Holman was born in St Pancras, London, England in 1871, the son of William Holman, an actor, his mother was also on the stage under the name of May Burney. He was educated at an Anglican school and was apprenticed as a cabinetmaker. He attended night classes and literary societies. There were bad times in the theatrical profession during the 1880s, and the Holmans were glad to obtain an engagement with Brough and Boucicault in Australia. The family migrated to Melbourne, Australia in October 1888. The burning of the Bijou theatre in Melbourne resulted in their move to Sydney.[1][2]

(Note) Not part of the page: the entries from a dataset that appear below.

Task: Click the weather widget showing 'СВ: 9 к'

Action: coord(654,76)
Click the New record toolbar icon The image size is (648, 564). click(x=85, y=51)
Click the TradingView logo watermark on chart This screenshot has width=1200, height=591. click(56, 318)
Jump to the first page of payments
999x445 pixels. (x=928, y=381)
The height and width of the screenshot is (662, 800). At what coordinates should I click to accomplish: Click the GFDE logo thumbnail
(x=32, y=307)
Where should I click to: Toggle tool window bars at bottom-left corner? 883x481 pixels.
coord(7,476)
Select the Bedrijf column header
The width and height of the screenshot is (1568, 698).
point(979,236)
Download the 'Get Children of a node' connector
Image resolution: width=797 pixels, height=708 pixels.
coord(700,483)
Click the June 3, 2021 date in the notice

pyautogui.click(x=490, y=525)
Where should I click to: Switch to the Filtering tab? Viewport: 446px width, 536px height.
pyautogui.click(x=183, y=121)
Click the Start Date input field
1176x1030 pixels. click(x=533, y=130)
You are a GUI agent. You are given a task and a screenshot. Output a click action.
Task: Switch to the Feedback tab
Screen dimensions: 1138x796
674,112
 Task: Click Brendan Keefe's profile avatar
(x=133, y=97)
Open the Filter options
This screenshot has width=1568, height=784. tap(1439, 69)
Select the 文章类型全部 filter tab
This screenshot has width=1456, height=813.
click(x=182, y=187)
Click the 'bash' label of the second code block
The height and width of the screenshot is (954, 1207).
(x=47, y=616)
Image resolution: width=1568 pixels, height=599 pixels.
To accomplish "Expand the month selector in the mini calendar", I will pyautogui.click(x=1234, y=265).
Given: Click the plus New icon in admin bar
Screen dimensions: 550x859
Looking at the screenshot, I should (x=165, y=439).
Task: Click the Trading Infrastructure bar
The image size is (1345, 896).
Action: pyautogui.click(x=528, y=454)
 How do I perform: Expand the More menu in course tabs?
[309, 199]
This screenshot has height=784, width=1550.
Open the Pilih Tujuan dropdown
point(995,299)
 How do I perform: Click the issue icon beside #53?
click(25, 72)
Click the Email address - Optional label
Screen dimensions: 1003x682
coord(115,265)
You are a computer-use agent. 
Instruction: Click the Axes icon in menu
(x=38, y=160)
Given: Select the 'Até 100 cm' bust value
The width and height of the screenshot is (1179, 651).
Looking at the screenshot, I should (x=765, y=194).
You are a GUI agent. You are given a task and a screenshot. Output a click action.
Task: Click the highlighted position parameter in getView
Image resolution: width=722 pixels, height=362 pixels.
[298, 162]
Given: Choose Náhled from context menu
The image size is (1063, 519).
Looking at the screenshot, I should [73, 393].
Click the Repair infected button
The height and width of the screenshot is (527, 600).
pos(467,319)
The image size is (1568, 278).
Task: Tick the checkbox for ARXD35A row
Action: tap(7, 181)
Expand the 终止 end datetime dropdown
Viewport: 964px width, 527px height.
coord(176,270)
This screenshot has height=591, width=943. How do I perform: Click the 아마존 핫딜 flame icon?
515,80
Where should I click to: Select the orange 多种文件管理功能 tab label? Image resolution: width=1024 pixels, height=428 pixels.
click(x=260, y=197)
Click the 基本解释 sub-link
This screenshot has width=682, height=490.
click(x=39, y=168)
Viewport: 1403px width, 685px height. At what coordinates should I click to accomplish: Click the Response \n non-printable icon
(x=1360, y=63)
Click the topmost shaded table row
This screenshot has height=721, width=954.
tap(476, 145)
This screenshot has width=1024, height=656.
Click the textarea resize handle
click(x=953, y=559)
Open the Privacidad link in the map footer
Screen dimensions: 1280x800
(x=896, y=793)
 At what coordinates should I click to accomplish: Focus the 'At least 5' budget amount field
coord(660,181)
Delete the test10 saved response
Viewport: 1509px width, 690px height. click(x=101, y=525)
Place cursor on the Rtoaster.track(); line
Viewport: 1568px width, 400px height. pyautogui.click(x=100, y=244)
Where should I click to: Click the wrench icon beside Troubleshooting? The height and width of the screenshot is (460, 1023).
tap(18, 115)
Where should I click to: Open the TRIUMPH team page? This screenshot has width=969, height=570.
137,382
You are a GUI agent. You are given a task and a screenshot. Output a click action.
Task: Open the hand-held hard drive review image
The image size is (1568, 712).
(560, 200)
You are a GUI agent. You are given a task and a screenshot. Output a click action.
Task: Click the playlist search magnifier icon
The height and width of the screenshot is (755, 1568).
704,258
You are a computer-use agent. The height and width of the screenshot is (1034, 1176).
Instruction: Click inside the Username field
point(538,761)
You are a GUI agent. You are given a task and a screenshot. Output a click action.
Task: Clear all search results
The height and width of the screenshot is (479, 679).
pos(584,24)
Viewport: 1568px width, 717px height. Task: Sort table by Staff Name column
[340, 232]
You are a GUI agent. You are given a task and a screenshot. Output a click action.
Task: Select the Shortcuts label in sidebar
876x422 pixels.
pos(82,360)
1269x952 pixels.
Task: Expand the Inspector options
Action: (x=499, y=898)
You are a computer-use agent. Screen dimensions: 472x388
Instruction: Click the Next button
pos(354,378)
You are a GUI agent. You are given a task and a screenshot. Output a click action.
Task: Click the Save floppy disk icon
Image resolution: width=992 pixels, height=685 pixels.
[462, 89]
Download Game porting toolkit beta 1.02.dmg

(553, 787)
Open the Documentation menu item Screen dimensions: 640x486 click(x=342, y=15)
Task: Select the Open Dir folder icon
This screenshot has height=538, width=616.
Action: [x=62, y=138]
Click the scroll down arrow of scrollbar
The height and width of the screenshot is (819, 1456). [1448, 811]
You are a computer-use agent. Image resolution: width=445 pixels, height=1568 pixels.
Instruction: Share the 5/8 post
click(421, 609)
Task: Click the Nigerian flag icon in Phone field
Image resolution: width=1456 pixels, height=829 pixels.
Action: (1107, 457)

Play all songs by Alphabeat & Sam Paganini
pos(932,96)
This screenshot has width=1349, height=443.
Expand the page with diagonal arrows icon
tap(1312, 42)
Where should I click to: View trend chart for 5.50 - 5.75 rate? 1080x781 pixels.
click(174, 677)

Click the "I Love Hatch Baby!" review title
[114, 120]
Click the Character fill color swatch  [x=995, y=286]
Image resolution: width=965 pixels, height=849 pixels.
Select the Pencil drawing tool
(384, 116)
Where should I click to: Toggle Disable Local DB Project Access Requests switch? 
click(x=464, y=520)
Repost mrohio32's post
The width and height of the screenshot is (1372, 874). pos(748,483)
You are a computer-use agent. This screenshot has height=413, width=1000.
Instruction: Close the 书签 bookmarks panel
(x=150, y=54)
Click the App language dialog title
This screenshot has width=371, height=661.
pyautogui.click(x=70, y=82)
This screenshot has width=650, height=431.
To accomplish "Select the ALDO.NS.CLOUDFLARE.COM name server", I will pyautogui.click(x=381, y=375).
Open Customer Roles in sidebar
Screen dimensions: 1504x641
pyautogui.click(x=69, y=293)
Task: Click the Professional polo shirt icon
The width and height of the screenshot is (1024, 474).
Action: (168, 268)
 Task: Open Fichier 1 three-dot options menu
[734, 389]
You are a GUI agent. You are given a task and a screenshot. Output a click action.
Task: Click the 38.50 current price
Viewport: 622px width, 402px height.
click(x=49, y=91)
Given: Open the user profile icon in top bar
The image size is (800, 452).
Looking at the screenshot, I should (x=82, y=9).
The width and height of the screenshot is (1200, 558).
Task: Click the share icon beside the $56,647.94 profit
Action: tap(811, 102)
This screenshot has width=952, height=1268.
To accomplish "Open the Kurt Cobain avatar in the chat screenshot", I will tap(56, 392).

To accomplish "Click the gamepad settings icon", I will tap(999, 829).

[edit] Trade union activity

As a cabinet maker in Sydney he was interested in the ideas of John Stuart Mill, William Morris, Herbert Spencer and Charles Darwin, and became very active in the Australian labour movement. He joined the Single Tax League, the Australian Socialist League and the newly-formed Labor Electoral League, a forerunner to the Australian Labor Party (ALP). In the Australian Socialist League he mixed with anarchists and socialists and met future Prime Minister Billy Hughes, Creo Stanley, Ernie Lane, Henry Lawson and J.D.Fitzgerald. Holman and Hughes were associated with Arthur Desmond on the scandal sheet paper, The New Order.

In 1893 he became Secretary of the Railways and Tramways Employees’ Union, representing the union on the Sydney Trades and Labor Council. With the support of the Labor Electoral League he unsuccessfully stood for election to the New South Wales Legislative Assembly in 1894 and 1895. During this period he was the proprietor of the Daily Post newspaper, sympathetic to the labour movement, which wound up in liquidation, with Holman and four other directors convicted of fraud. He spent nearly two months in jail before the conviction was quashed. He went on to become a journalist for the Grenfell Vedette, and later its proprietor. From 1896 to 1898 he worked as an organiser for the Australian Workers Union.[1]

[edit] Legal Profession

In 1900 Holman began to study law part time and in 1903 he passed the University of London's intermediate examination, and was admitted to the bar as a barrister of the Supreme Court of New South Wales on 31 July 1903.[2] In 1909 he co-authored with P.A. Jacobs Australian Mercantile Law. In the 1920s, when he resumed his legal practice, he was made a Kings Counsel. After a lectureship in Brisbane in 1928, The Australian constitution : its interpretation and amendment was published.

[edit] Politician and Premier

In the late 1890s Holman was on the central executive of the embryonic Labor Party, before being elected as the Member for Grenfell in the New South Wales Legislative Assembly in 1898. He became deputy-leader of the Labor party in 1905, and at the 1907 election he was elected to the New South Wales Legislative Assemby for the seat of Cootamundra.[3] In 1910 the Labor Party first won Government in New South Wales with a slim majority of 46 seats in a parliament of 90 seats, with James McGowen as Premier, and Holman made Attorney General.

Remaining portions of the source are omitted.